Wed May 6 00:52:04 UTC 2009

Folks -

Just as a follow-up to this note I now have proof that we're loosing 
semaphore signals occasionally. What I was able to detect was that when 
running forums over a period of 20 hours we lost 2 out of 421355 
signals. We'll have the follow-on discussion on vm-dev since I don't 
think most people here are interested in discussing the possibilities of 
how this could happen and what to do about it.
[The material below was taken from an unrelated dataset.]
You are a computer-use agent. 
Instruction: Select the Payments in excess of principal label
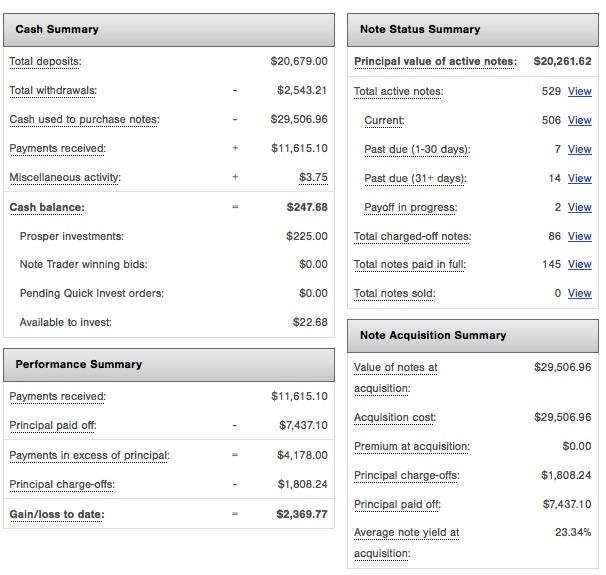pos(89,455)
Please send any 
follow-ups to vm-dev (and vm-dev only).

Cheers,
   - Andreas

Andreas Raab wrote:
> John M McIntosh wrote:
>> Er, so given we don't have a thread safe signalSemaphoreWithIndex code 
>> base (on purpose) I wonder how many signals per second are you doing 
>> and are you perhaps
>> overflowing the semaphoresUseBufferA/B table? Assuming you are saying 
>> you do the signalSemaphoreWithIndex() and you never see that over in 
>> the image?
> 
> I cannot prove any of this because it's so unreliable but I don't think 
> that's the problem. An overflow like you are describing is only possible 
> if you overflow before the VM (not the image!) gets to the next 
> interrupt check. If that were the case (for example because we're 
> spending too much time in some primitive like BitBlt) I believe we'd be 
> seeing this problem more reliably than we do.
> 
> Also, the Windows VM actually replaces signalSemaphoreWithIndex with a 
> version that *is* thread-safe in the proxy interface since this used to 
> be an issue in the past. It is still possible to overflow the semaphores 
> but not that you're competing between two threads when signaling (i.e., 
> overwriting entries because threads are executing on different cores).
> 
> Perhaps most importantly, the last place where I've seen this happen was 
> in a callback which means the signaling code was running from the main 
> thread. There is of course a possibility something completely else goes 
> wrong (random corruption of the semaphore index for example) but I 
> haven't had the time to investigate this - I was more interested in 
> finding a suitable workaround for the release ;-)
> 
> Cheers,
>   - Andreas
> 
>